Part of: Fake Cell Tower Lease Scam
Last reviewed: 5 July 2026
Facebook's local classifieds and community groups have become a common hunting ground for scammers who target landowners with unsolicited posts or messages claiming a wireless carrier wants to lease their property for a new cell tower.
How this scam works on Facebook Marketplace
The scam typically starts with a Marketplace listing or a message sent to landowners in rural or semi-rural Facebook groups, claiming the poster is a 'site acquisition specialist' scouting locations for a telecom company's tower expansion. The profile often has a stock photo, a newly created account, and a handful of similar posts targeting other towns. Once a landowner replies, the scammer sends a 'lease agreement' PDF and asks for a refundable deposit, application fee, or survey fee to reserve the site, sometimes requesting payment through Facebook's own peer-to-peer payment tools or a linked external payment link.
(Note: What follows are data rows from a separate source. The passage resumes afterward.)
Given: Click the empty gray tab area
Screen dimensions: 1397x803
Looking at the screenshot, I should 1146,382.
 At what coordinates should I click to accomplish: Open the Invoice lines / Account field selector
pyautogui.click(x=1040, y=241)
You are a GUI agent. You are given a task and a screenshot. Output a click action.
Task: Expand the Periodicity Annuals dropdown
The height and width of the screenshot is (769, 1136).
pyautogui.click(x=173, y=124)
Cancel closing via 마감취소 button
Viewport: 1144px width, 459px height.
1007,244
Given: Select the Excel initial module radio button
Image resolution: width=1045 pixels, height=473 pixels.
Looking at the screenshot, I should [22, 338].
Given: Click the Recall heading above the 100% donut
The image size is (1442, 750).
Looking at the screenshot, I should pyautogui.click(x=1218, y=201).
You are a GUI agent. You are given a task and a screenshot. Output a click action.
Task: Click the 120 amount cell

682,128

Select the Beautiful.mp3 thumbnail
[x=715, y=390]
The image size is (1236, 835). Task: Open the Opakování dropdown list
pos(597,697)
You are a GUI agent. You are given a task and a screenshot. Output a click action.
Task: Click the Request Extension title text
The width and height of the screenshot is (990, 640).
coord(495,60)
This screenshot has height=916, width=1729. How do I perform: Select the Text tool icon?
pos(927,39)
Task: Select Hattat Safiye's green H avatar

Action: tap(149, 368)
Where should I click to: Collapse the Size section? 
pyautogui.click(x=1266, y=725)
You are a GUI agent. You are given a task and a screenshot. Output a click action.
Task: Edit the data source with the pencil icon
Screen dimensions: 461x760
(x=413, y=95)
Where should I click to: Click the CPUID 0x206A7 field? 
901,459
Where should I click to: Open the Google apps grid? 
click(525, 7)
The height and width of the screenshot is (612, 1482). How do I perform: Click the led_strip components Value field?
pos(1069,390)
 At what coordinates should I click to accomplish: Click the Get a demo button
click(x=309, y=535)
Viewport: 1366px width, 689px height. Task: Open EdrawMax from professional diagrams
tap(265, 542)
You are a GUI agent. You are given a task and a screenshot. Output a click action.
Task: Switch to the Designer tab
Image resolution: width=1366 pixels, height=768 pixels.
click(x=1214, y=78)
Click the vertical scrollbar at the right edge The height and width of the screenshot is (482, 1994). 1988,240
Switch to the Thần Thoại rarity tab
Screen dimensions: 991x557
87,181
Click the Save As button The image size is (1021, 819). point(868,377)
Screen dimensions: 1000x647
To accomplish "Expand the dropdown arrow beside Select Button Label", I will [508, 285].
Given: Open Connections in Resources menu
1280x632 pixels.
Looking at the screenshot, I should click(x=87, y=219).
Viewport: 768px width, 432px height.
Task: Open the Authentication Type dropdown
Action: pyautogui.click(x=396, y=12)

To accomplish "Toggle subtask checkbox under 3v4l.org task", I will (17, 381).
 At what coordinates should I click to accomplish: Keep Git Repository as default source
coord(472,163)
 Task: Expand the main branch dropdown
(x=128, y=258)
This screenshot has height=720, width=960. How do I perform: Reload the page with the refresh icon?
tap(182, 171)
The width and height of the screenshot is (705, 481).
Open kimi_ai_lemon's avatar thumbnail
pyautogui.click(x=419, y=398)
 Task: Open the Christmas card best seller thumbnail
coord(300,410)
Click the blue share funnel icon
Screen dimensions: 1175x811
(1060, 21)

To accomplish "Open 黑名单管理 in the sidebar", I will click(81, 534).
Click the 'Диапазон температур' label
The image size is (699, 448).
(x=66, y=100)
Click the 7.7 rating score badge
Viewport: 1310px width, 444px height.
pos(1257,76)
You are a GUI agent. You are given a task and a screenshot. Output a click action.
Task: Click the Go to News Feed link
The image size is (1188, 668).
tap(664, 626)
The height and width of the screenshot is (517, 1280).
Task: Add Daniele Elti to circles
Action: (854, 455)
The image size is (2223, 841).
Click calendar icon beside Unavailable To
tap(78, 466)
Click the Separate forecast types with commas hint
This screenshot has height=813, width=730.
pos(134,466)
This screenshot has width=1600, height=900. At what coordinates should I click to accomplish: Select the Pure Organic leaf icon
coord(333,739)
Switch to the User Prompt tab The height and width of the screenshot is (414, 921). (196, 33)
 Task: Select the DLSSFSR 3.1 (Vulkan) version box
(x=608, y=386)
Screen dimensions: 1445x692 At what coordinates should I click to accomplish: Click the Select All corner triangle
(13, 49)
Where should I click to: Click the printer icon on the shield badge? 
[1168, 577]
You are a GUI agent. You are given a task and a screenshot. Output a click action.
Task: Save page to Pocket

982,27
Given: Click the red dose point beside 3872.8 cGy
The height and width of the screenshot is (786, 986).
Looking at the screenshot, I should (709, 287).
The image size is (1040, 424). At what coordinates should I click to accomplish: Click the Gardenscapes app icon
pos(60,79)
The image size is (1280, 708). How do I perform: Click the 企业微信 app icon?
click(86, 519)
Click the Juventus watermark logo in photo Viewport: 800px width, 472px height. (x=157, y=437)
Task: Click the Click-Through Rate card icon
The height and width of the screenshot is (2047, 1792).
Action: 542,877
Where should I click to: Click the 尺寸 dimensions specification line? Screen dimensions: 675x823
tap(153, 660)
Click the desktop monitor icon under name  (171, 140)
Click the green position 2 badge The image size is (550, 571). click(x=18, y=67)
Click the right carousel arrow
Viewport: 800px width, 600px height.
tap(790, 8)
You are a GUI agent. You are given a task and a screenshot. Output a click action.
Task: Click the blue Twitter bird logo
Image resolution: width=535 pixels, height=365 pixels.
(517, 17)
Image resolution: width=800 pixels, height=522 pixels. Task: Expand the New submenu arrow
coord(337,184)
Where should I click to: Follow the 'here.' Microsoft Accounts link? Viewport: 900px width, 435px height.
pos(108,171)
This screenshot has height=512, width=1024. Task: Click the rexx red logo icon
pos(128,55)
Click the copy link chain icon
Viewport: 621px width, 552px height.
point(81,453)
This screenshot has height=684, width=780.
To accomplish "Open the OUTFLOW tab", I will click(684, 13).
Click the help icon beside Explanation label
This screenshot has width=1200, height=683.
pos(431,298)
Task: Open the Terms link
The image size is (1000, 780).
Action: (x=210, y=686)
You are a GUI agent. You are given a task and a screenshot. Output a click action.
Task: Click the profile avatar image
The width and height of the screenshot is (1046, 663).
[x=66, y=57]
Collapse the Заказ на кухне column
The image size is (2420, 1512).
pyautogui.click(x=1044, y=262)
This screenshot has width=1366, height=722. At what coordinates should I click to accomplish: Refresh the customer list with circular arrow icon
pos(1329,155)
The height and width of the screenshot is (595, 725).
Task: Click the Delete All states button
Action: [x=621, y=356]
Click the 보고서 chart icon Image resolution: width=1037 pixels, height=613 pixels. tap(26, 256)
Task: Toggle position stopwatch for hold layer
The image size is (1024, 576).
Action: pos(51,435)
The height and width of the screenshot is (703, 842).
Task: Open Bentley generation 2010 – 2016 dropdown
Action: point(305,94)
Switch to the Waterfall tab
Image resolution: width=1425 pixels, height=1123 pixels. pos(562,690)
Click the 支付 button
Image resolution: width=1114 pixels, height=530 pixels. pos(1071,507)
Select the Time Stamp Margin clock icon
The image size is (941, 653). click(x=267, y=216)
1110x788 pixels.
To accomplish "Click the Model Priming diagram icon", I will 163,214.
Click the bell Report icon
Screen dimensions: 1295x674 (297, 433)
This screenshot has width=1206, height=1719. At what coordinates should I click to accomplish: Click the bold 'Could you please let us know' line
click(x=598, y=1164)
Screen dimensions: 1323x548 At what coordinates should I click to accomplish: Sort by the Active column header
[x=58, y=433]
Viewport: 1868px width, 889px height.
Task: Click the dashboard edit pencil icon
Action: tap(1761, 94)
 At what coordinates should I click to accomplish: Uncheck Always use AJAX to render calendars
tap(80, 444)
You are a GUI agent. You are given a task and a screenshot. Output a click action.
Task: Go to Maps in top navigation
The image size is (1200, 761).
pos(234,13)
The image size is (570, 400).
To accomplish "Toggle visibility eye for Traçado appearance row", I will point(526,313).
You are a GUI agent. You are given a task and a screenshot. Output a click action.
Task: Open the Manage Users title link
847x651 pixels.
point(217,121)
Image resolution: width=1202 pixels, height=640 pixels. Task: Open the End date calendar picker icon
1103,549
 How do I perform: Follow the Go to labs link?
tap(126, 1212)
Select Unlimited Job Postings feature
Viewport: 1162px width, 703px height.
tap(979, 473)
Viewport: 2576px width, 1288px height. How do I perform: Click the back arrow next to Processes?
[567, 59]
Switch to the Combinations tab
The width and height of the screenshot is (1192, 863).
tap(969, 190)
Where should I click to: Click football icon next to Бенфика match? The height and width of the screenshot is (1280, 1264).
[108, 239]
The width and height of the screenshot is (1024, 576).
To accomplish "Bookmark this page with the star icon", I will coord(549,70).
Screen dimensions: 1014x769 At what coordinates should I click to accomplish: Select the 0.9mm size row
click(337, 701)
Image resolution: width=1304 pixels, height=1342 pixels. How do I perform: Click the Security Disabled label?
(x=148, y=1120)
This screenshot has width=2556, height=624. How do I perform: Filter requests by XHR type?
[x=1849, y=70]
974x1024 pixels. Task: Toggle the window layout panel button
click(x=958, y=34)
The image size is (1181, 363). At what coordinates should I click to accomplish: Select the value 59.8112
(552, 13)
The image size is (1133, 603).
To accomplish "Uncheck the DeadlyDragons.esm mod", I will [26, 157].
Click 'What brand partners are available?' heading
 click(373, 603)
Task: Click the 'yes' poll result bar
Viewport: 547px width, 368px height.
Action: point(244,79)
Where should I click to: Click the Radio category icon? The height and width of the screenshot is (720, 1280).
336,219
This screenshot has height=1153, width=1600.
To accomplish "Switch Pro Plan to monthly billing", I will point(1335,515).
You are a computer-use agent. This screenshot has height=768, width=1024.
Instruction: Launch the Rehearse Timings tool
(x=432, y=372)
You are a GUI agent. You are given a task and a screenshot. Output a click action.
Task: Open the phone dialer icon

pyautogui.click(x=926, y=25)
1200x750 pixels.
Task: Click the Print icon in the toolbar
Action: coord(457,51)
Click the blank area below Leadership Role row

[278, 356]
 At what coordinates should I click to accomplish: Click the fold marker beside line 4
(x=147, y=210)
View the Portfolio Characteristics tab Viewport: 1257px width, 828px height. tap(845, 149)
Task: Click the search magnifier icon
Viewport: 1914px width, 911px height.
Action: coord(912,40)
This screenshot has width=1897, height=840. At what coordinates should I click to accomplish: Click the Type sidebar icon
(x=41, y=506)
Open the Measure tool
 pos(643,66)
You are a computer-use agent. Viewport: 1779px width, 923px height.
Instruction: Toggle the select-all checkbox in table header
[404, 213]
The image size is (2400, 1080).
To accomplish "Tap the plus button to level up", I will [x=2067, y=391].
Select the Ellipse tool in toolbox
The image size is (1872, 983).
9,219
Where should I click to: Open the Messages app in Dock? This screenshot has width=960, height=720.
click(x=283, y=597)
Because the interaction stays inside Facebook Messenger, victims often skip verifying the person against any real carrier directory. The scammer may also use Marketplace's marketplace-seller trust signals, such as a profile with borrowed community group history, to appear more credible than a cold email would.
Common red flags
- Unsolicited Marketplace message or group post about leasing land for a cell tower you never advertised
- The 'agent' asks you to pay a fee, deposit, or survey cost before any lease is signed
- Request to move the conversation off Facebook to a personal email or messaging app quickly
- The account is new, has little history, or reuses the same post text across multiple town groups
- Pressure to sign a document within 24-48 hours or lose the 'opportunity'
- No verifiable employer, no callback number for a real telecom company, no listing on any carrier's official site-lease program
How to protect yourself
- Never pay any fee, deposit, or 'processing cost' to lease your own land to someone else
- Contact the wireless carrier directly through its official corporate site to confirm any site-acquisition program exists
- Search the agent's name and company name plus the word 'scam' before replying further
- Ask for a state-registered business license and a real estate broker license if one is required in your area
- Have any lease agreement reviewed by a real estate attorney before signing or paying anything
- Report and block the Facebook profile or page, and warn your local community group admins
How to report it
- Report the profile or listing directly in Facebook Marketplace using the 'Report' option
- Report to the Federal Trade Commission at ReportFraud.ftc.gov (US) or your national consumer protection agency
- File a complaint with the FCC if the scam impersonates a specific telecom carrier
- Alert your local Facebook community group administrators so they can remove the post and warn other members
Frequently asked questions
Do real telecom companies lease land through Facebook Marketplace?
No. Legitimate site-acquisition teams work through licensed real estate brokers, formal RFPs, or direct corporate contact, not unsolicited Marketplace posts or Messenger chats.
Is it normal to pay a fee to lease my land to a tower company?
No. In a real cell tower lease, the telecom company or its broker pays the landowner, not the other way around. Any request for you to pay upfront is a red flag.